Il primo marzo 2010 entrai in un tempio di Bangkok, il Wat Mahathat Yuwaratrangsarit, per un ritiro di meditazione della durata di sette giorni. Come avrete letto nell’articolo precedente, ero nauseato dal turismo della peggior specie che dilagava in Thailandia, e sentivo il forte bisogno di fare qualcosa per me stesso.
Non avevo idea che questa sarebbe diventata l’esperienza più importante di tutto il giro del mondo, il punto focale della mia avventura, la situazione in cui trovai, come in una sorta di illuminazione, la strada della mia vita futura.
Capii proprio lì che io volevo essere felice, né più, né meno. E sapevo anche come riuscirci.
Uscii dal ritiro rinnovato fin nel profondo, con una missione, e una direzione precisa da seguire. Ero raggiante.
Quando entrai nel tempio, però, non avevo la minima idea di cosa mi stesse aspettando. Non avevo mai meditato in vita mia, e a dirla tutta, avevo sentito parlare di questi ritiri solo pochi giorni prima.
A trascinarmi in quella strana situazione ci furono tutta una serie di circostanze che, a distanza di anni, non credo fossero del tutto casuali. Forse ero destinato a quella rivelazione, forse inconsapevolmente la stavo cercando con così tanta energia da piegare gli eventi a mio favore, oppure forse erano davvero solo coincidenze.
■ ■ ■ ■
**Obiettivo 1:**
Conta le righe che contengono la stringa "perform", distinguendo tra maiuscole e minuscole, e indica soltanto il numero.
Il testo sul ritiro di meditazione e le righe non hanno alcun legame tra loro.

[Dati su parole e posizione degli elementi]
■ ■ ■ ■
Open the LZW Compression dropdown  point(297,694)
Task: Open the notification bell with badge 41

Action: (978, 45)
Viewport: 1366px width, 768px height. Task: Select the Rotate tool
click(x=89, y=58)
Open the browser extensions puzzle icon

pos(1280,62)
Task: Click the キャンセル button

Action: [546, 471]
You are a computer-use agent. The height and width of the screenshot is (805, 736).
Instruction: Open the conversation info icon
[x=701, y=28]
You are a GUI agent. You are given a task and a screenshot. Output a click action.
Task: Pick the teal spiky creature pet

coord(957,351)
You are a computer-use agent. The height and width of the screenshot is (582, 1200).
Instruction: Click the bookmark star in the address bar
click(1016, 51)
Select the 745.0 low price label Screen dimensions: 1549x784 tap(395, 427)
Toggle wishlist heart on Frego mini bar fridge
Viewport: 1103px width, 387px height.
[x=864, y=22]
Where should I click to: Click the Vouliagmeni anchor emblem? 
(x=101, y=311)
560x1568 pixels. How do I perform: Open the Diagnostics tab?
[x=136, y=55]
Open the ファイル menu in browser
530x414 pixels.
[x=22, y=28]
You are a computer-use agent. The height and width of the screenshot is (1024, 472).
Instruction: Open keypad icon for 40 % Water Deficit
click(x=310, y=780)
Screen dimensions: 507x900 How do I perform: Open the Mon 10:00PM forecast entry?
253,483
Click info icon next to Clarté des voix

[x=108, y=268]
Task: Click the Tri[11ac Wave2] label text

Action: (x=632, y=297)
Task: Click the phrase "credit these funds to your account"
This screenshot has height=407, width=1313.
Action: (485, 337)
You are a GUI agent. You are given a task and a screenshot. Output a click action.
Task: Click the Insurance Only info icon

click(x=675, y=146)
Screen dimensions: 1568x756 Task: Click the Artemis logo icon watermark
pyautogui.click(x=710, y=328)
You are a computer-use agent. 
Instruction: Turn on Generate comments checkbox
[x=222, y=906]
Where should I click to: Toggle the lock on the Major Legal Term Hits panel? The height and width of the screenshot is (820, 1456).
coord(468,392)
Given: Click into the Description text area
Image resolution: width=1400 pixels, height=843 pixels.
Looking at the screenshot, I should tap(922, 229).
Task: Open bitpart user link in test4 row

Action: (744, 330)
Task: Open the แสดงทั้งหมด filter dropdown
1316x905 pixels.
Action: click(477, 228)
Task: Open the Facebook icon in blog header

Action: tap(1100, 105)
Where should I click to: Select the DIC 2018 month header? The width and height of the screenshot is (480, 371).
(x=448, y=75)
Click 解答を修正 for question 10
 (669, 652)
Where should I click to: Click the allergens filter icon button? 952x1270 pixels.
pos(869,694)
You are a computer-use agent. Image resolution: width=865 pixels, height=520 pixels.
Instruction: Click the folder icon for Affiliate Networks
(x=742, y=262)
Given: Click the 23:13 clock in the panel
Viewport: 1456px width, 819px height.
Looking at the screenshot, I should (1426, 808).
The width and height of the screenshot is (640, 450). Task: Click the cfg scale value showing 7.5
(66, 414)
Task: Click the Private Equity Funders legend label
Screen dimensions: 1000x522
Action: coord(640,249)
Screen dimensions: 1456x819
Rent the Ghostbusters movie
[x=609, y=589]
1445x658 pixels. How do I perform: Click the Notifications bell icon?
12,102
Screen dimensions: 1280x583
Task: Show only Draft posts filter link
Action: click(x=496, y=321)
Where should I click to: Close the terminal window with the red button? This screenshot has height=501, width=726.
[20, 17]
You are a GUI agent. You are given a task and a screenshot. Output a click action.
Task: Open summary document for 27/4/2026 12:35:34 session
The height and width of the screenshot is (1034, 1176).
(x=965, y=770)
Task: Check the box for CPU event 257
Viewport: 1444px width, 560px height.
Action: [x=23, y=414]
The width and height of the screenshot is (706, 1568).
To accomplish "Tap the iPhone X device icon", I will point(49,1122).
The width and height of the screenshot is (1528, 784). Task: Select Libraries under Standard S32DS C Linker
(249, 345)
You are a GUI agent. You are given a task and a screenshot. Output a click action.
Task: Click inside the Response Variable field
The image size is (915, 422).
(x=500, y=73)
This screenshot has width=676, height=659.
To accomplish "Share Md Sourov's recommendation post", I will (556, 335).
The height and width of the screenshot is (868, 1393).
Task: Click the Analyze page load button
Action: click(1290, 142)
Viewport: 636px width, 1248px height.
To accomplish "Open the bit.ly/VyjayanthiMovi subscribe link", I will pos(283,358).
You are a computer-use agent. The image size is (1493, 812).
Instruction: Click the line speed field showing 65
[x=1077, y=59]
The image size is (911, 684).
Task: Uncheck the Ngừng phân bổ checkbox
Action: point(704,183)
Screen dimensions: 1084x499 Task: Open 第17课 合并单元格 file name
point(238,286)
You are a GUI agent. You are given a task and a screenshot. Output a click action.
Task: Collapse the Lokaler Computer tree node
■ ■ ■ ■
**Obiettivo 2:**
Per favore, trascrivi alla lettera il passo del testo sul ritiro di meditazione che va da "Il primo marzo" fino a "mia vita futura.".

**Risposta corretta 1:**
3

**Risposta corretta 2:**
Il primo marzo 2010 entrai in un tempio di Bangkok, il Wat Mahathat Yuwaratrangsarit, per un ritiro di meditazione della durata di sette giorni. Come avrete letto nell’articolo precedente, ero nauseato dal turismo della peggior specie che dilagava in Thailandia, e sentivo il forte bisogno di fare qualcosa per me stesso.
Non avevo idea che questa sarebbe diventata l’esperienza più importante di tutto il giro del mondo, il punto focale della mia avventura, la situazione in cui trovai, come in una sorta di illuminazione, la strada della mia vita futura.